Critics have urged the commission to keep Comcast from unfairly withholding NBC content from the growing market for online video and to ensure Comcast’s 17 million high-speed Internet customers have access to Web content not controlled by the company.
Genachowski’s colleagues -- two Democrats and two Republicans -- could accept, reject or modify the conditions. The agency hasn’t set a date for its vote on the deal.
Comcast, the largest U.S. cable company, announced in December 2009 it would gain control of the NBC television network, broadcast stations, cable channels such as MSNBC and USA Network, a library of more than 4,000 movies, and part ownership of the Hulu online video service.
The transaction is being reviewed separately by the Justice Department.
No Favoring Content
Comcast would acquire a 51 percent stake in NBC Universal from GE by paying $6.5 billion in cash and contributing cable channels valued at $7.25 billion to a joint venture that will own the entertainment company.
Sena Fitzmaurice, a Washington-based Comcast spokeswoman, declined to comment. In a blog posting yesterday, Comcast Executive Vice President David Cohen said the deal was entering “the final days of this government review process.”

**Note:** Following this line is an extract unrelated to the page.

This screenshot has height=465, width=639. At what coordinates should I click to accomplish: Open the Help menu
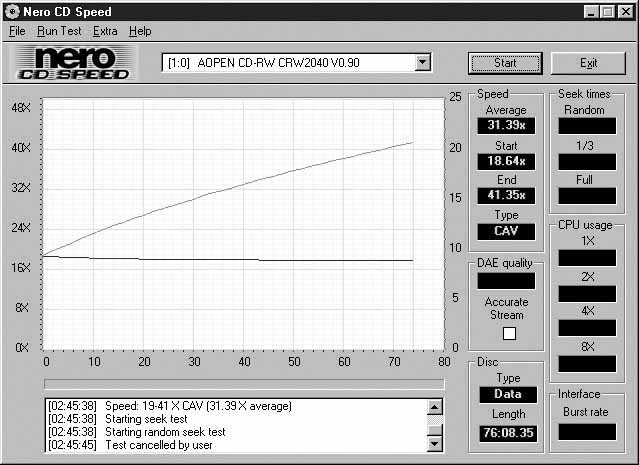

FCC spokeswoman Jen Howard declined to comment.
Under Genachowski’s proposed conditions, Comcast would be bound by open-Internet conditions for seven years, regardless of the fate of net neutrality rules the agency passed Dec. 21, the officials said. The rules, which bar service providers from blocking or slowing Web content sent to homes and businesses, may face legislative and legal challenges.
The proposed conditions would forbid Comcast from favoring what would become its affiliated content such as Hulu over other Web traffic and wouldn’t be allowed to use set-top boxes to unfairly direct subscribers away from competing programming, the officials said.
Any caps the cable company placed on Internet usage to manage traffic would have to apply equally to Comcast’s Web fare and competitors’ content, the officials said. Comcast lets subscribers watch its cable programs over a high-speed Web link at no extra cost.
If a competitor sells programming to an online video provider, Comcast must offer comparable programming, with any deal to be negotiated at market rates, officials said.
“Regulators want to ensure that online video providers have fair access to NBC-Universal programming at market-based rates,” Paul Gallant, a Washington-based analyst with MF Global, said in an interview today.
The combined company may use its power to raise prices, withhold programs from rivals and block competing online video, rivals and advocacy groups such as the Washington-based Media Access Project have said.
U.S. Representative Henry Waxman, a California Democrat, in a Dec. 7 letter called for conditions “to safeguard against potential harm to the emerging online video market and to promote an open Internet.”
Philadelphia-based Comcast dropped 7 cents to $22.65 at 12:45 p.m. New York time on the Nasdaq Stock Market trading.
Bloomberg LP, the parent company of Bloomberg News, has filed documents opposing the Comcast-NBC Universal combination as it was proposed.